Suppose otherwise that f is induced by a term t in the signature of \(\langle{B_{2}^{1}}, {\cdot,{}^{-1},a,b} \rangle\). Since (x ⁻¹)⁻¹=x and (xy)⁻¹=y ⁻¹ x ⁻¹ in the variety of inverse semigroups, t can be written as a semigroup word in x ₁,…,x _n , their inverses \(x_{1}^{-1},\dots,x_{n}^{-1}\) and constants a,b. If t starts with the constant a, then f(a,1,…,1,b) is in \(aB_{2}^{1}\) which contradicts f(a,1,…,1,b)=ba. Similarly t cannot start with b. As noted in the proof of Theorem 8.2, f is invariant under cyclic permutation of arguments. Hence we may assume that t starts with x ₁ or \(x_{1}^{-1}\). The argument for Theorem 8.2 yields that x ₁ is not possible. But if t begins with \(x_{1}^{-1}\), then f(a,b,1,…,1) is in \(a^{-1}B_{2}^{1} = bB_{2}^{1}\) which contradicts f(a,b,1,…,1)=ab. This completes the proof of (8.2).

By (8.2) f is not a term operation for any reduct of \(\langle{B_{2}^{1}}, {\cdot,{}^{-1},a,b} \rangle\). Thus Lemma 2.1 yields that no algebra A on \(B_{2}^{1}\) with \(\mathrm{Clo}(\langle{B_{2}^{1}}, {\cdot} \rangle) \subseteq\mathrm {Clo}({\mathbf{A}}) \subseteq \mathrm{Clo} (\langle{B_{2}^{1}}, {\cdot,{}^{-1},a,b} \rangle)\) is finitely related. □

Showing that some algebra is not finitely related is usually done by the strategy employed in the proof of Theorem 8.2: it requires to come up with a family of operations f of arbitrary high arity that are not induced by terms but yield term operations whenever 2 arguments of their arguments are identified. Finding appropriate operations can be somehow difficult and depends heavily on the specific algebra. A more general approach that would cover a larger class of algebras at once is to show inherently non-finitely relatedness. We ask in particular:

Problem 8.4

Is every finite semigroup S such that \({\mathbf{B}}_{2}^{1}\) embeds into S not finitely related?

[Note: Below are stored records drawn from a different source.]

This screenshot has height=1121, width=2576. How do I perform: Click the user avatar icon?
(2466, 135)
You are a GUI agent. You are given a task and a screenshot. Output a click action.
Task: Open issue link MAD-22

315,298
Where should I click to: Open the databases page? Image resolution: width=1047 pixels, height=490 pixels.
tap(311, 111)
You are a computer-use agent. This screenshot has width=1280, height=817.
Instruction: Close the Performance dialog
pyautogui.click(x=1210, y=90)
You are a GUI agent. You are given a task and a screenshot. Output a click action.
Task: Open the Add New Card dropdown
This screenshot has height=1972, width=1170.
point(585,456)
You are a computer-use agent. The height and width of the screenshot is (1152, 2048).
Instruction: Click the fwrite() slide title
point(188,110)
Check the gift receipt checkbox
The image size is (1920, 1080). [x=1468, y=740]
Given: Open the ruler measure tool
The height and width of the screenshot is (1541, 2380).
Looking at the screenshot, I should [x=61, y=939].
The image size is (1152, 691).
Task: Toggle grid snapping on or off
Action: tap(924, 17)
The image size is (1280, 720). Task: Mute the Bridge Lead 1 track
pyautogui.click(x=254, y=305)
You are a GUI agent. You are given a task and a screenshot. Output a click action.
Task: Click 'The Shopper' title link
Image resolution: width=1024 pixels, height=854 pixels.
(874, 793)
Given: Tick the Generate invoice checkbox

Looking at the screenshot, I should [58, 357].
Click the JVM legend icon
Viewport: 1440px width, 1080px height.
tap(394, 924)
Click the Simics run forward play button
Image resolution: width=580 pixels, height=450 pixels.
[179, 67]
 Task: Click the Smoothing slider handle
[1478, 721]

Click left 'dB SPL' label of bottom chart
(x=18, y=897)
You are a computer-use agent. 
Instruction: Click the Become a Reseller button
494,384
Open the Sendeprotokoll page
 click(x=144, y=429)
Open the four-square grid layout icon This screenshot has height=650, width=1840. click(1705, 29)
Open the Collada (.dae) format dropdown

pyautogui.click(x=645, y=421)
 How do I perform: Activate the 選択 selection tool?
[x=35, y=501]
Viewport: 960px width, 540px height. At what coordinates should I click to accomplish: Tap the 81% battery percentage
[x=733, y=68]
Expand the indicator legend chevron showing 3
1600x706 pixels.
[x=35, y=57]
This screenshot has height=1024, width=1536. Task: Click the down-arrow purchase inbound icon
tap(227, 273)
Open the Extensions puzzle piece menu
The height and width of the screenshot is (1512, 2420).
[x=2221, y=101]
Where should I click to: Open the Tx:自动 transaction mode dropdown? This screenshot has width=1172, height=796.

Note that \(B_{2} := B_{2}^{1} \setminus\{1\}\) forms a 5-element subsemigroup of \({\mathbf{B}}_{2}^{1}\). The following remains open:

Problem 8.5

Is the Brandt semigroup B ₂:=〈B ₂,⋅〉 finitely related?

By Theorem 8.2, a positive answer to the above question would also solve the next one in the affirmative.

Problem 8.6

Is there a finite semigroup S that is finitely related such that S ¹ is not finitely related?

We have seen that some inverse semigroups are finitely related (Clifford semigroups, regular bands) while others are not (Brandt monoid) and ask for a complete classification.

Problem 8.7

Characterize the finite, finitely related inverse semigroups.

We conclude with two questions on transformation semigroups.

Problem 8.8

Let n∈ℕ.

1. (1)

   Is the full transformation monoid on n letters finitely related?

2. (2)

   Is the symmetric inverse semigroup on n letters finitely related?